**MATERIAL FOR THE TASK**:
- - -
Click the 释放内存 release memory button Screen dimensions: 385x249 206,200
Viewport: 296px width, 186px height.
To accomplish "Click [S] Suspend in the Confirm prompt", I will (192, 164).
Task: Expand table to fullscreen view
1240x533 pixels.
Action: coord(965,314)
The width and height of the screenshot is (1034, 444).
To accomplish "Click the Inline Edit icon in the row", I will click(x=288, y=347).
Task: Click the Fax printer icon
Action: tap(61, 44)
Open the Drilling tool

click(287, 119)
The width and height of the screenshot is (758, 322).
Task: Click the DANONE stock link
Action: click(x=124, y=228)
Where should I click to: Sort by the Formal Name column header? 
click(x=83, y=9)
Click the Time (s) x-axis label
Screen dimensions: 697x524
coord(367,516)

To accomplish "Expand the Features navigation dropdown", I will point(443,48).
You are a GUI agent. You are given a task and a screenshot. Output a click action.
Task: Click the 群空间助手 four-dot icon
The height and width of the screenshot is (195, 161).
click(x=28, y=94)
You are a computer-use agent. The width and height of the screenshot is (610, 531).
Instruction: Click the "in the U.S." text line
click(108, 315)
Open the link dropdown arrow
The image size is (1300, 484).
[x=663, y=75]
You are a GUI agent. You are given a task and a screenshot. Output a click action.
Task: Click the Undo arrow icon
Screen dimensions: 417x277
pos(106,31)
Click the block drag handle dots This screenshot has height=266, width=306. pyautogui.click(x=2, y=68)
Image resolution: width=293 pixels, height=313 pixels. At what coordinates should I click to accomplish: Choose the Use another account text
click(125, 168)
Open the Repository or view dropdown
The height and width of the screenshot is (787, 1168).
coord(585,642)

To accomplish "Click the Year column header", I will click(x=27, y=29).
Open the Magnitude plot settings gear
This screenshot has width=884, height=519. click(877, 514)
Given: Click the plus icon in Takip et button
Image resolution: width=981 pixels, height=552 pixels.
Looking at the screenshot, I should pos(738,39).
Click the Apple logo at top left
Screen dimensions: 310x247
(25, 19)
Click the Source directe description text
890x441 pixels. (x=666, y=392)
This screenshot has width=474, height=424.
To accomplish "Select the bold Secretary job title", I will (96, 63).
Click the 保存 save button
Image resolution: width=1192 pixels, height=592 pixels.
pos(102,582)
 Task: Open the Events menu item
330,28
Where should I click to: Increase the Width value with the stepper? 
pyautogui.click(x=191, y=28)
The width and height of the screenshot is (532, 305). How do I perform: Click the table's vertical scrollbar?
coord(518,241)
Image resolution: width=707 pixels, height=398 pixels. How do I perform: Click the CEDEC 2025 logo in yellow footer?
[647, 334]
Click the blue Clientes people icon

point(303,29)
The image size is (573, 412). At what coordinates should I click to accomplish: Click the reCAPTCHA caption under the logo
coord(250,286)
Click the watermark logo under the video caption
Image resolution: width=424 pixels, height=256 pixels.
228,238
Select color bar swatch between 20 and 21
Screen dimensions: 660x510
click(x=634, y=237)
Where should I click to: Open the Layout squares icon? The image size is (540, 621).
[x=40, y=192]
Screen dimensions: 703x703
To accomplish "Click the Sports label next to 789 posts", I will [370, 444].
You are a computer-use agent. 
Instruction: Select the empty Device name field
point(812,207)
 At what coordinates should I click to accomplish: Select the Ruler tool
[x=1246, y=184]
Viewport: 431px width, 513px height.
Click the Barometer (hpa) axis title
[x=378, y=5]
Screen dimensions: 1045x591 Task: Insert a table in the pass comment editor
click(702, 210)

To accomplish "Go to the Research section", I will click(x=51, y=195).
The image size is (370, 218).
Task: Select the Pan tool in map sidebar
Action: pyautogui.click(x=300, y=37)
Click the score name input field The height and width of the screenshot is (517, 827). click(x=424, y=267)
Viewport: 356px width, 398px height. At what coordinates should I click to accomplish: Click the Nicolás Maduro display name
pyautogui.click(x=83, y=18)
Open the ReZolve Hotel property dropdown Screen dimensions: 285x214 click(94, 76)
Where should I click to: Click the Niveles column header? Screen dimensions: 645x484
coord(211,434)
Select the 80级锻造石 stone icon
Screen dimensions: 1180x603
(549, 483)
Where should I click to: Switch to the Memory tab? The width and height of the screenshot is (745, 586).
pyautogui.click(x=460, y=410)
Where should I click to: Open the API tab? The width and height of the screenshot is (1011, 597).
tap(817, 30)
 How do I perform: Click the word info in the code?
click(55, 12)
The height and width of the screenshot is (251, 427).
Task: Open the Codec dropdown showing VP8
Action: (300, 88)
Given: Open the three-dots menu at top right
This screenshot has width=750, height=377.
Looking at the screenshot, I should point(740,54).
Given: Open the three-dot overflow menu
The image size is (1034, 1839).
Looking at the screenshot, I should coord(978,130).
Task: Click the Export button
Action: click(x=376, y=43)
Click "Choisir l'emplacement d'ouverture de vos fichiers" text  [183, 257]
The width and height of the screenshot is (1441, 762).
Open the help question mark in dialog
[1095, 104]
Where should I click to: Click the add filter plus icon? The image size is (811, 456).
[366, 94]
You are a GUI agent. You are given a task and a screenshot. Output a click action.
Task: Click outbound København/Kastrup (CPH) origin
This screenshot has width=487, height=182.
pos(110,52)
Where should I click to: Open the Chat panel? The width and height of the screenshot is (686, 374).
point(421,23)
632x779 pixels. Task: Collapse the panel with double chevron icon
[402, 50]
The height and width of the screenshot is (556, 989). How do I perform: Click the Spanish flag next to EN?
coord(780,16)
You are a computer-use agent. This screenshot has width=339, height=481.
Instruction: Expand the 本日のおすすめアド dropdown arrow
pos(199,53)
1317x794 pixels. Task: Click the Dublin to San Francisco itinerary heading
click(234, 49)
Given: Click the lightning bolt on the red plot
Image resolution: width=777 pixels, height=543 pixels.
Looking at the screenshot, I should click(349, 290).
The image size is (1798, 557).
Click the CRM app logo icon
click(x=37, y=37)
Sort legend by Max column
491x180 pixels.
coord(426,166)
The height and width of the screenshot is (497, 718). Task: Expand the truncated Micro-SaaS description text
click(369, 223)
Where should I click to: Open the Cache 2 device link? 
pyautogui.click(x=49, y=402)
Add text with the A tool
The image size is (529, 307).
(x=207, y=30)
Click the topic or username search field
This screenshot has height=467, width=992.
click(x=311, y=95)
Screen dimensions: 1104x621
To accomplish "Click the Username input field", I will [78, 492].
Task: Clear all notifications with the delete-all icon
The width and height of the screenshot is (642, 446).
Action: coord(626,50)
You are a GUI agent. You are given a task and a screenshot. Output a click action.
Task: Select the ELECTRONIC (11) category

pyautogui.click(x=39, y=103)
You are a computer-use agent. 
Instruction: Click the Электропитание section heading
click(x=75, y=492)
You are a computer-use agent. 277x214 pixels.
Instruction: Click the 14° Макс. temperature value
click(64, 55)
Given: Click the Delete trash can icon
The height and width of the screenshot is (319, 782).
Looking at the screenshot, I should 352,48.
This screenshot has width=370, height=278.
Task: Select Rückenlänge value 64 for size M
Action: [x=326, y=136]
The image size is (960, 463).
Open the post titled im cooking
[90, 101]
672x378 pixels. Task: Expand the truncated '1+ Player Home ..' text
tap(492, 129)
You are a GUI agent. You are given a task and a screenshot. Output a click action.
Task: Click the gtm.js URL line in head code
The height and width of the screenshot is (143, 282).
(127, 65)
- - -
**WORK INSTRUCTIONS**: Transcribe the records exactly as they appear.

**EXERCISE RESULT**:
Click the 释放内存 release memory button Screen dimensions: 385x249 206,200
Viewport: 296px width, 186px height.
To accomplish "Click [S] Suspend in the Confirm prompt", I will (192, 164).
Task: Expand table to fullscreen view
1240x533 pixels.
Action: coord(965,314)
The width and height of the screenshot is (1034, 444).
To accomplish "Click the Inline Edit icon in the row", I will click(x=288, y=347).
Task: Click the Fax printer icon
Action: tap(61, 44)
Open the Drilling tool

click(287, 119)
The width and height of the screenshot is (758, 322).
Task: Click the DANONE stock link
Action: click(x=124, y=228)
Where should I click to: Sort by the Formal Name column header? 
click(x=83, y=9)
Click the Time (s) x-axis label
Screen dimensions: 697x524
coord(367,516)

To accomplish "Expand the Features navigation dropdown", I will point(443,48).
You are a GUI agent. You are given a task and a screenshot. Output a click action.
Task: Click the 群空间助手 four-dot icon
The height and width of the screenshot is (195, 161).
click(x=28, y=94)
You are a computer-use agent. The width and height of the screenshot is (610, 531).
Instruction: Click the "in the U.S." text line
click(108, 315)
Open the link dropdown arrow
The image size is (1300, 484).
[x=663, y=75]
You are a GUI agent. You are given a task and a screenshot. Output a click action.
Task: Click the Undo arrow icon
Screen dimensions: 417x277
pos(106,31)
Click the block drag handle dots This screenshot has height=266, width=306. pyautogui.click(x=2, y=68)
Image resolution: width=293 pixels, height=313 pixels. At what coordinates should I click to accomplish: Choose the Use another account text
click(125, 168)
Open the Repository or view dropdown
The height and width of the screenshot is (787, 1168).
coord(585,642)

To accomplish "Click the Year column header", I will click(x=27, y=29).
Open the Magnitude plot settings gear
This screenshot has width=884, height=519. click(877, 514)
Given: Click the plus icon in Takip et button
Image resolution: width=981 pixels, height=552 pixels.
Looking at the screenshot, I should pos(738,39).
Click the Apple logo at top left
Screen dimensions: 310x247
(25, 19)
Click the Source directe description text
890x441 pixels. (x=666, y=392)
This screenshot has width=474, height=424.
To accomplish "Select the bold Secretary job title", I will (96, 63).
Click the 保存 save button
Image resolution: width=1192 pixels, height=592 pixels.
pos(102,582)
 Task: Open the Events menu item
330,28
Where should I click to: Increase the Width value with the stepper? 
pyautogui.click(x=191, y=28)
The width and height of the screenshot is (532, 305). How do I perform: Click the table's vertical scrollbar?
coord(518,241)
Image resolution: width=707 pixels, height=398 pixels. How do I perform: Click the CEDEC 2025 logo in yellow footer?
[647, 334]
Click the blue Clientes people icon

point(303,29)
The image size is (573, 412). At what coordinates should I click to accomplish: Click the reCAPTCHA caption under the logo
coord(250,286)
Click the watermark logo under the video caption
Image resolution: width=424 pixels, height=256 pixels.
228,238
Select color bar swatch between 20 and 21
Screen dimensions: 660x510
click(x=634, y=237)
Where should I click to: Open the Layout squares icon? The image size is (540, 621).
[x=40, y=192]
Screen dimensions: 703x703
To accomplish "Click the Sports label next to 789 posts", I will [370, 444].
You are a computer-use agent. 
Instruction: Select the empty Device name field
point(812,207)
 At what coordinates should I click to accomplish: Select the Ruler tool
[x=1246, y=184]
Viewport: 431px width, 513px height.
Click the Barometer (hpa) axis title
[x=378, y=5]
Screen dimensions: 1045x591 Task: Insert a table in the pass comment editor
click(702, 210)

To accomplish "Go to the Research section", I will click(x=51, y=195).
The image size is (370, 218).
Task: Select the Pan tool in map sidebar
Action: pyautogui.click(x=300, y=37)
Click the score name input field The height and width of the screenshot is (517, 827). click(x=424, y=267)
Viewport: 356px width, 398px height. At what coordinates should I click to accomplish: Click the Nicolás Maduro display name
pyautogui.click(x=83, y=18)
Open the ReZolve Hotel property dropdown Screen dimensions: 285x214 click(94, 76)
Where should I click to: Click the Niveles column header? Screen dimensions: 645x484
coord(211,434)
Select the 80级锻造石 stone icon
Screen dimensions: 1180x603
(549, 483)
Where should I click to: Switch to the Memory tab? The width and height of the screenshot is (745, 586).
pyautogui.click(x=460, y=410)
Where should I click to: Open the API tab? The width and height of the screenshot is (1011, 597).
tap(817, 30)
 How do I perform: Click the word info in the code?
click(55, 12)
The height and width of the screenshot is (251, 427).
Task: Open the Codec dropdown showing VP8
Action: (300, 88)
Given: Open the three-dots menu at top right
This screenshot has width=750, height=377.
Looking at the screenshot, I should point(740,54).
Given: Open the three-dot overflow menu
The image size is (1034, 1839).
Looking at the screenshot, I should coord(978,130).
Task: Click the Export button
Action: click(x=376, y=43)
Click "Choisir l'emplacement d'ouverture de vos fichiers" text  [183, 257]
The width and height of the screenshot is (1441, 762).
Open the help question mark in dialog
[1095, 104]
Where should I click to: Click the add filter plus icon? The image size is (811, 456).
[366, 94]
You are a GUI agent. You are given a task and a screenshot. Output a click action.
Task: Click outbound København/Kastrup (CPH) origin
This screenshot has width=487, height=182.
pos(110,52)
Where should I click to: Open the Chat panel? The width and height of the screenshot is (686, 374).
point(421,23)
632x779 pixels. Task: Collapse the panel with double chevron icon
[402, 50]
The height and width of the screenshot is (556, 989). How do I perform: Click the Spanish flag next to EN?
coord(780,16)
You are a computer-use agent. This screenshot has width=339, height=481.
Instruction: Expand the 本日のおすすめアド dropdown arrow
pos(199,53)
1317x794 pixels. Task: Click the Dublin to San Francisco itinerary heading
click(234, 49)
Given: Click the lightning bolt on the red plot
Image resolution: width=777 pixels, height=543 pixels.
Looking at the screenshot, I should click(349, 290).
The image size is (1798, 557).
Click the CRM app logo icon
click(x=37, y=37)
Sort legend by Max column
491x180 pixels.
coord(426,166)
The height and width of the screenshot is (497, 718). Task: Expand the truncated Micro-SaaS description text
click(369, 223)
Where should I click to: Open the Cache 2 device link? 
pyautogui.click(x=49, y=402)
Add text with the A tool
The image size is (529, 307).
(x=207, y=30)
Click the topic or username search field
This screenshot has height=467, width=992.
click(x=311, y=95)
Screen dimensions: 1104x621
To accomplish "Click the Username input field", I will [78, 492].
Task: Clear all notifications with the delete-all icon
The width and height of the screenshot is (642, 446).
Action: coord(626,50)
You are a GUI agent. You are given a task and a screenshot. Output a click action.
Task: Select the ELECTRONIC (11) category

pyautogui.click(x=39, y=103)
You are a computer-use agent. 
Instruction: Click the Электропитание section heading
click(x=75, y=492)
You are a computer-use agent. 277x214 pixels.
Instruction: Click the 14° Макс. temperature value
click(64, 55)
Given: Click the Delete trash can icon
The height and width of the screenshot is (319, 782).
Looking at the screenshot, I should 352,48.
This screenshot has width=370, height=278.
Task: Select Rückenlänge value 64 for size M
Action: [x=326, y=136]
The image size is (960, 463).
Open the post titled im cooking
[90, 101]
672x378 pixels. Task: Expand the truncated '1+ Player Home ..' text
tap(492, 129)
You are a GUI agent. You are given a task and a screenshot. Output a click action.
Task: Click the gtm.js URL line in head code
The height and width of the screenshot is (143, 282).
(127, 65)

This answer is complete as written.